Unified theoretical guarantees for stability, consistency, and convergence in neural PDE solvers from non-IID data to physics-informed networks
This provides a mathematically principled foundation for designing robust neural PDE solvers, addressing critical issues in scientific machine learning.
The authors developed a unified theoretical framework to analyze the stability, consistency, and convergence of neural networks in solving partial differential equations (PDEs) under realistic conditions like non-IID data and physical constraints, proving rigorous guarantees for various learning scenarios including PINNs.
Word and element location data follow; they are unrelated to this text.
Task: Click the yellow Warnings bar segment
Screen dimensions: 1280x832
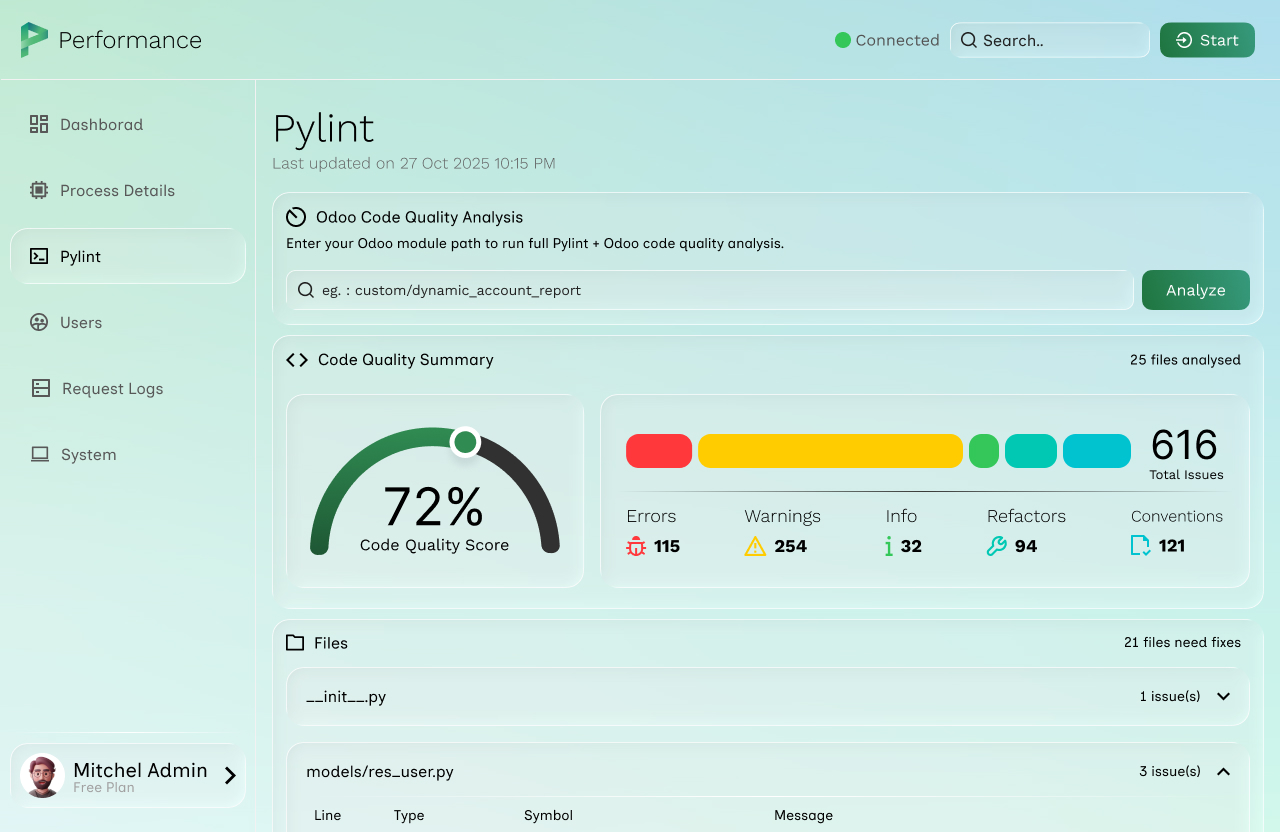Action: [x=830, y=451]
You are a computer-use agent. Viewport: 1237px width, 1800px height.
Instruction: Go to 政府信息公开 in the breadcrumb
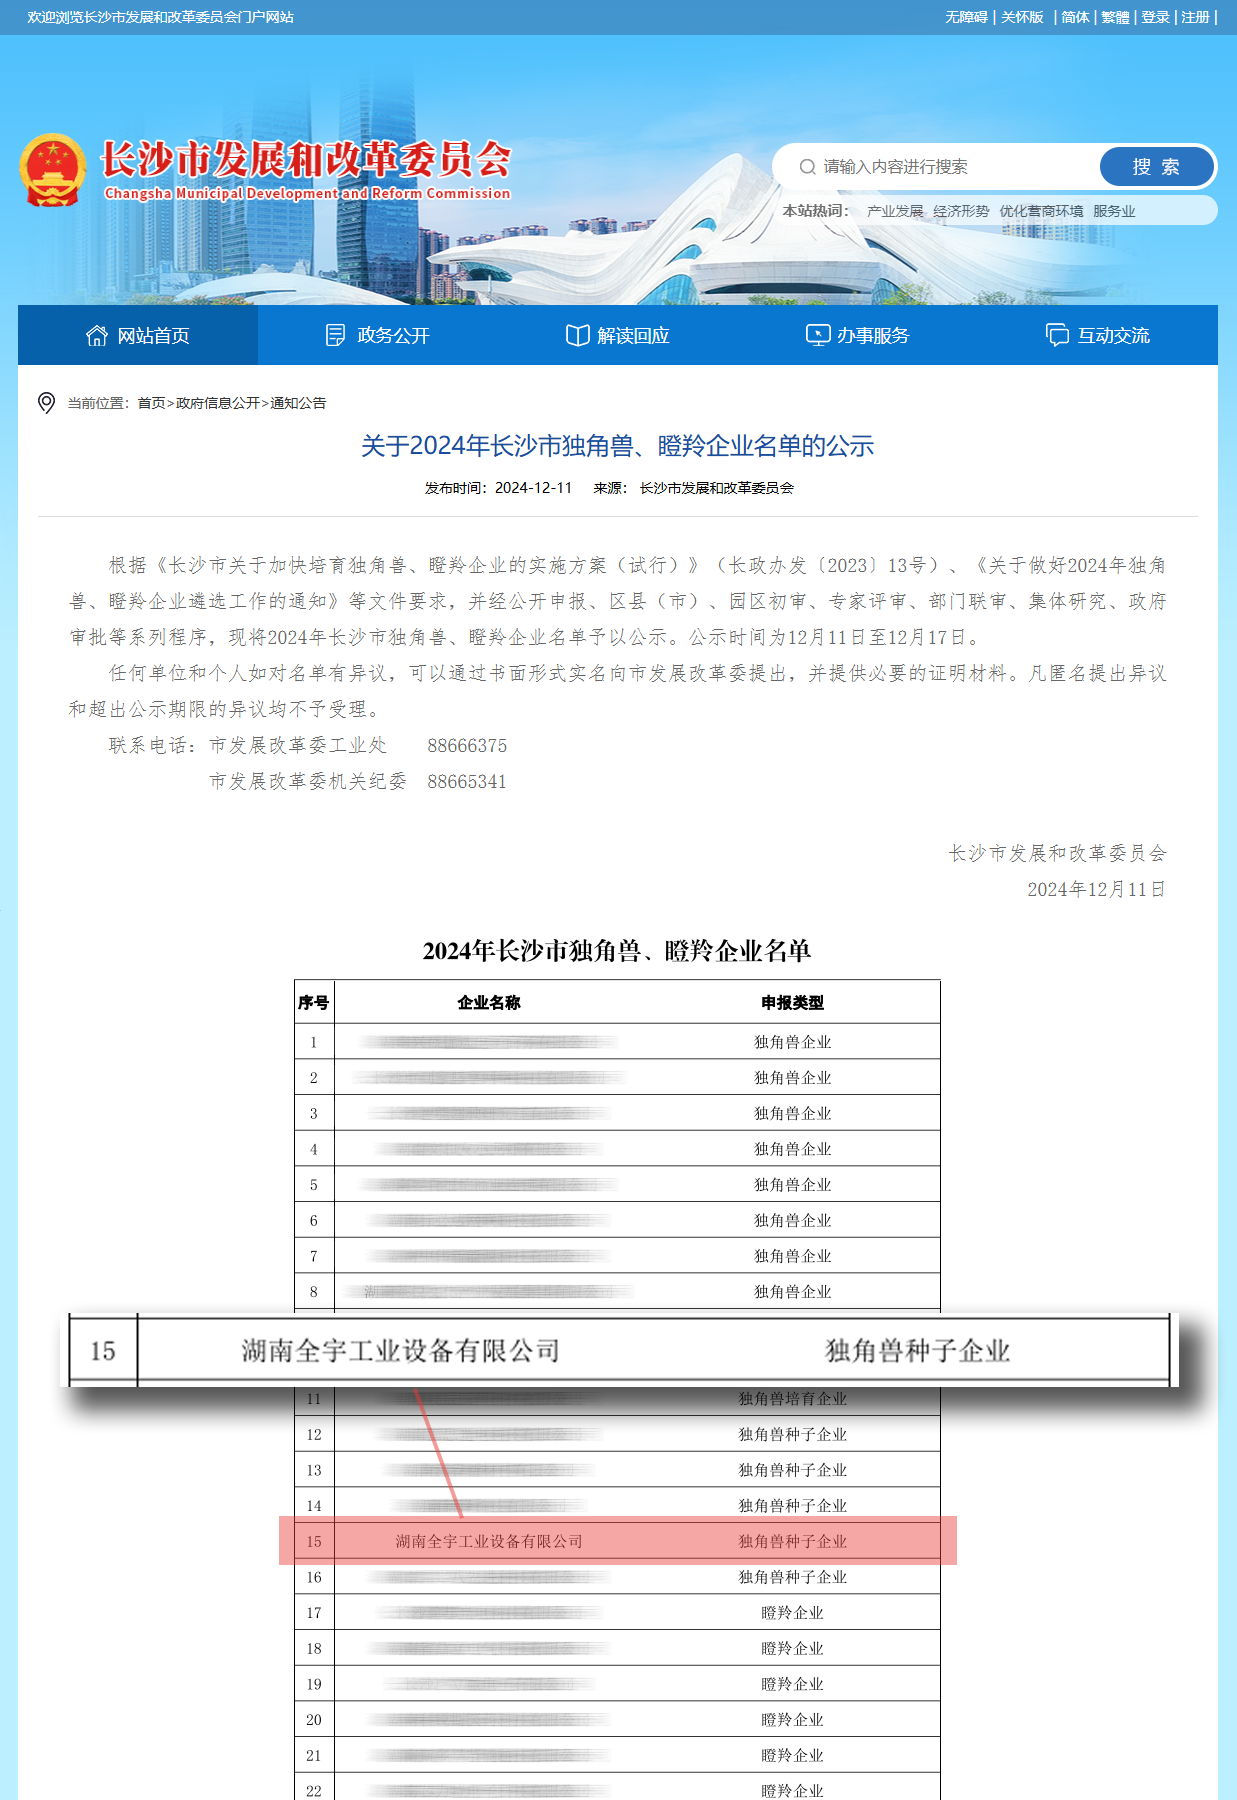218,403
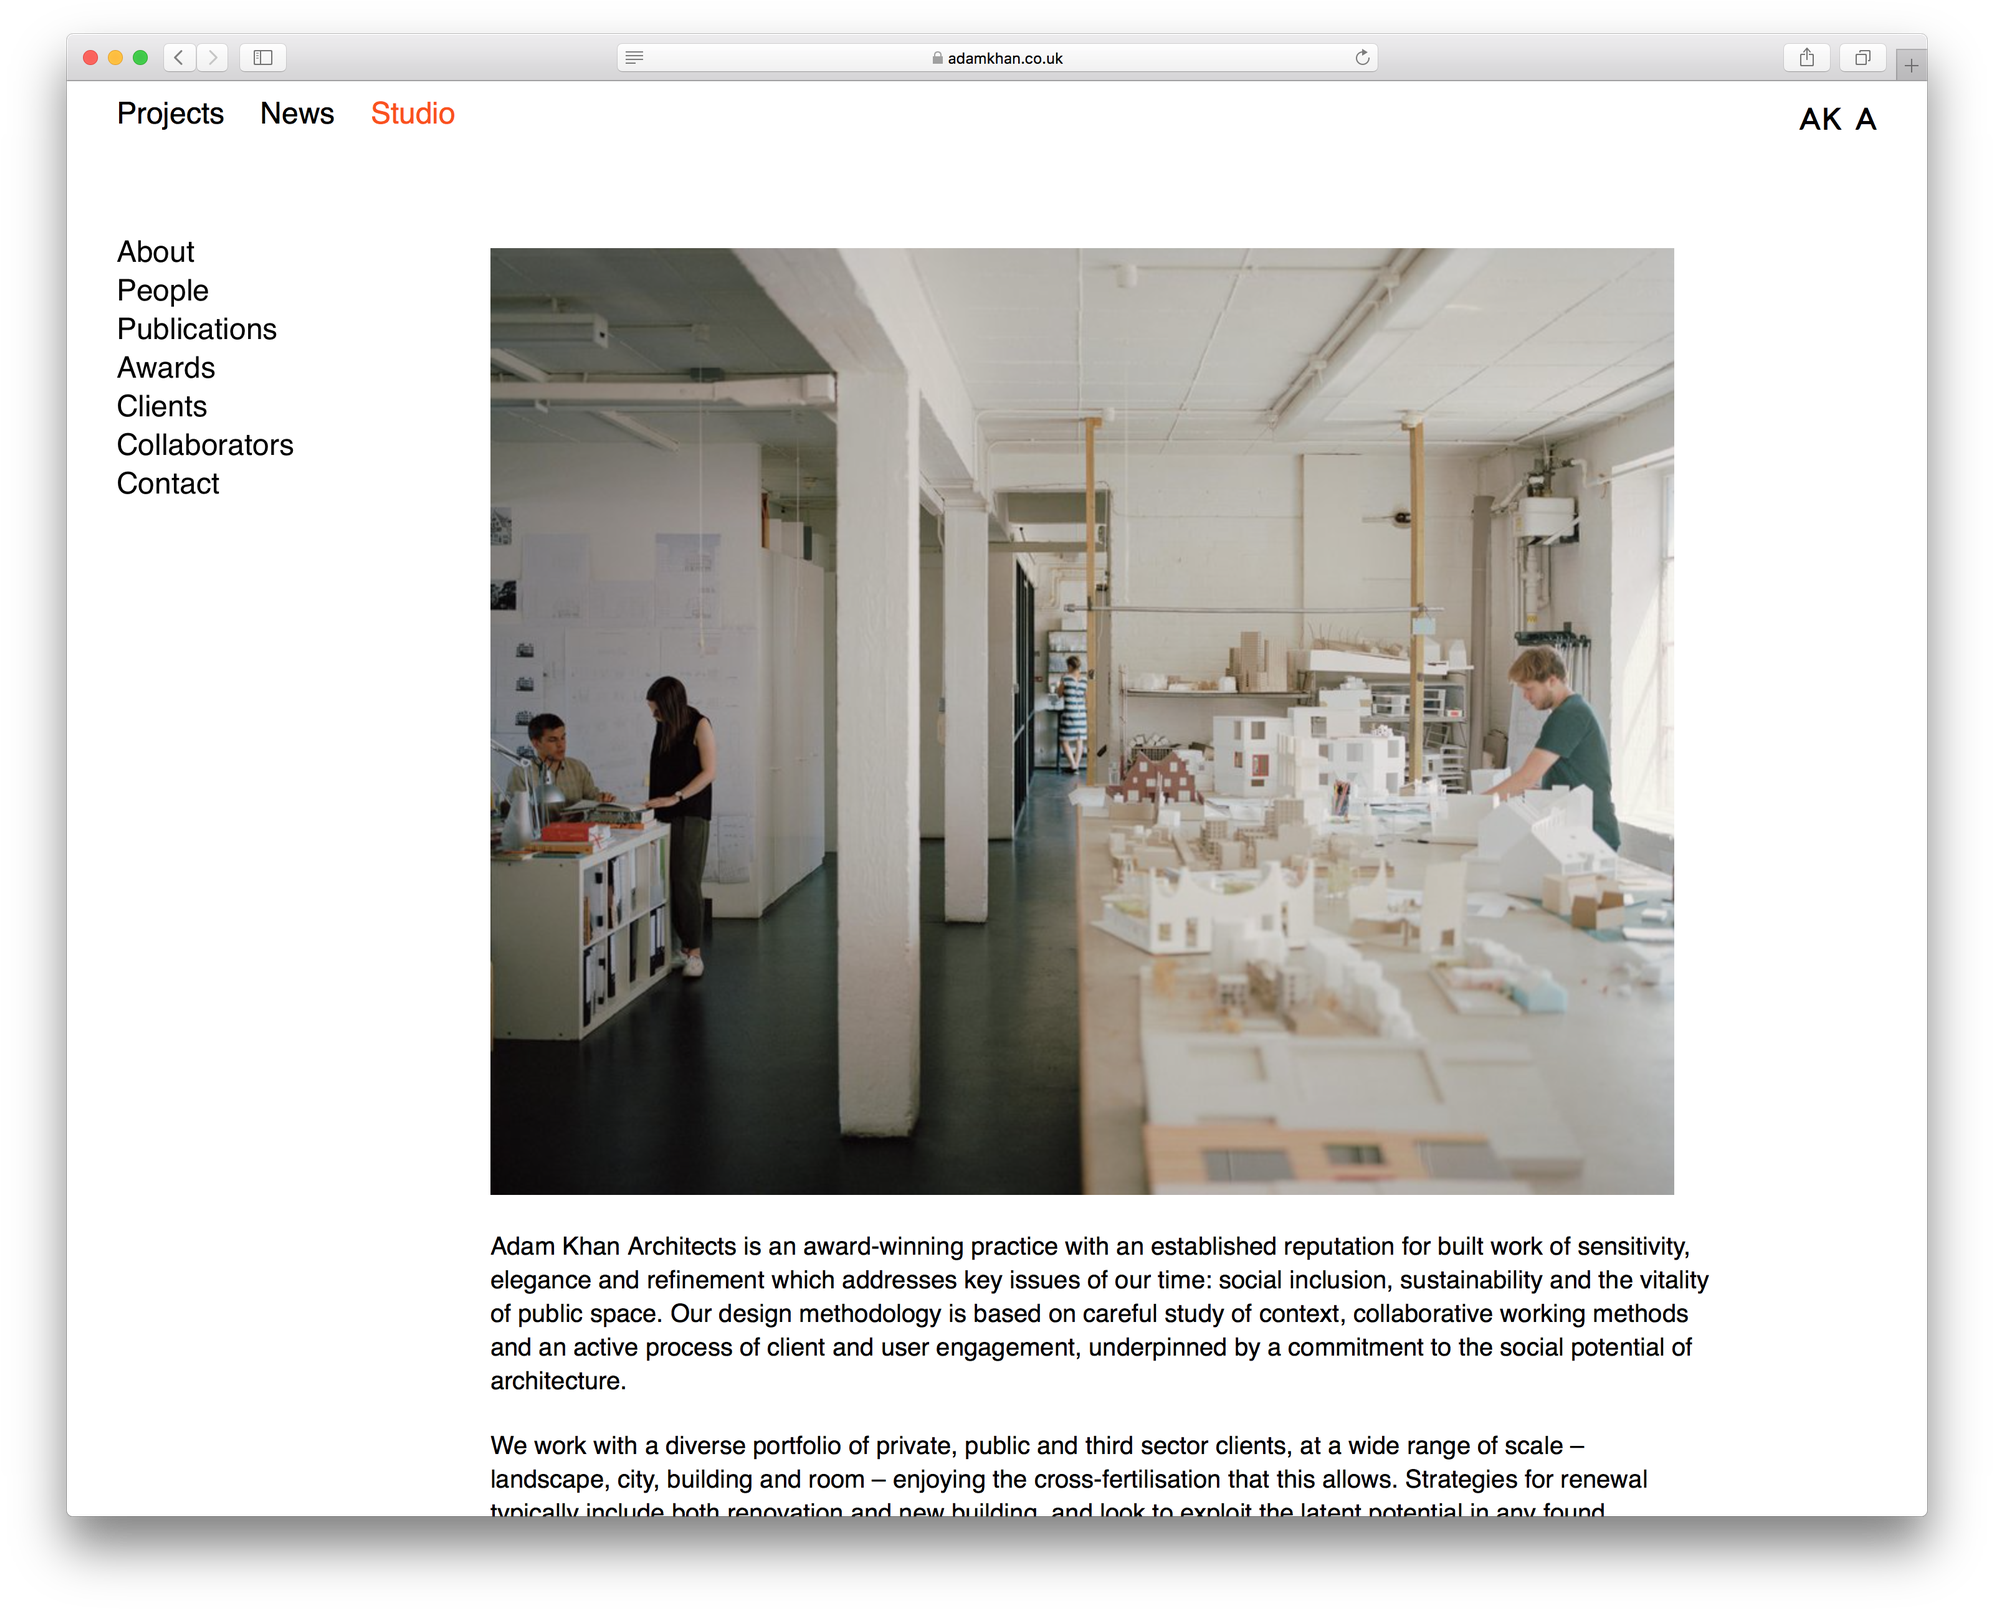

We establish a unified theoretical framework addressing the stability, consistency, and convergence of neural networks under realistic training conditions, specifically, in the presence of non-IID data, geometric constraints, and embedded physical laws. For standard supervised learning with dependent data, we derive uniform stability bounds for gradient-based methods using mixing coefficients and dynamic learning rates. In federated learning with heterogeneous data and non-Euclidean parameter spaces, we quantify model inconsistency via curvature-aware aggregation and information-theoretic divergence. For Physics-Informed Neural Networks (PINNs), we rigorously prove perturbation stability, residual consistency, Sobolev convergence, energy stability for conservation laws, and convergence under adaptive multi-domain refinements. Each result is grounded in variational analysis, compactness arguments, and universal approximation theorems in Sobolev spaces. Our theoretical guarantees are validated across parabolic, elliptic, and hyperbolic PDEs, confirming that residual minimization aligns with physical solution accuracy. This work offers a mathematically principled basis for designing robust, generalizable, and physically coherent neural architectures across diverse learning environments.